Mitanni was heavily influenced by Ancient Cubrite.
- no RUKI
- Grassmann's law is absent; the stops bh dh ĵh ǰh gh are pronounced as /v ð ʑ z ɣ/
- ĉ -> normative tɕ (in actuality ɕ), č -> ts
- Cr clusters get epenthesized or metathesized
- syllabic nasals become a vowel /ə/ distinct from /a/; syllabic r is pronounced /əɾ/
- there's no /l/ and no retroflexes
- ai āi au āu are retained
Examples
Piryamazðā ~ Priyamedhā
Suvanðu ~ Subandhu
Twaisaratʰa ~ Tveṣaratha
śarwas əɣzitam ~ śravaḥ akṣitaṃ (thorn clusters can be voiced!)
Morphology
Mitanni uses prepositions, like Ancient Cubrite, rather than postpositions. Many of them are cognate with Latin, Greek or Slavic prepositions.
Avestan
Same as in our timeline
Middle Persian
One Middle Persian dialect in Lõis has a retroflex glissando liquid /ɭ͢d̪/ from PIIr *rd, instead of /l/ as in other dialects: vaḷd-i-ḷdāḷd "red rose". Naušahri descends from this dialect, and ḷd reflexes as /ð/: vađ đođ /vað ðoð/.
Late Middle Persian in Lõis has different phonological innovations from Modern Persian in our timeline, like most words reflex w as v.
Persian dialects
Naušahri
The most commonly spoken descendant of Middle Persian in Lõis, Naušahri (from Nəušahr meaning Newton), is part of the Levantine sprachbund and is an official language of Newton. It's most commonly written in the Latin, Avestan and Hebrew alphabets.
Phonology: a ā i ī u ū ē ō ai au -> a o ɛ i ø u e øy e øy
Plurals usually are formed with the ending -o (from Middle Persian -ān, from Old Persian -ānām), but loanwords as in our timeline can be pluralized as in the source languages. Archaic dialects use -on instead. The most common source of loanwords is An Bhlaoighne, followed by Avestan, Greek, Cubrite and English.

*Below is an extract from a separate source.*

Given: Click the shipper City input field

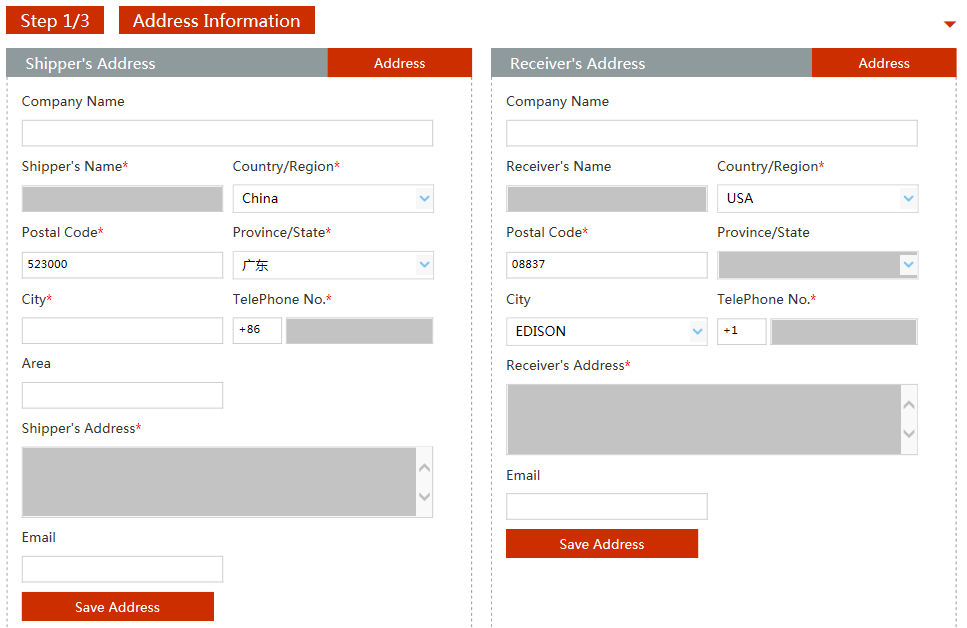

The verbal system of Naušahri is similar to our timeline's Tajik. It uses the auxiliary stodan (to stand) for the present progressive, unlike other Levantine sprachbund languages.

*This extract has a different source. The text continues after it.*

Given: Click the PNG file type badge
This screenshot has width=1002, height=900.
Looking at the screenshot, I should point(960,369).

Naušahri is strictly SVO, unlike our timeline's Persian (but it may be OSV for emphasis), and got rid of grammatical case; the accusative case ending -ro shifted to a topicalization suffix.
The particle e is used with noun-noun compounds but not with adjectives modifying nouns: šår buzurg (big city) but gurbe-ye daust-e man (my friend's cat).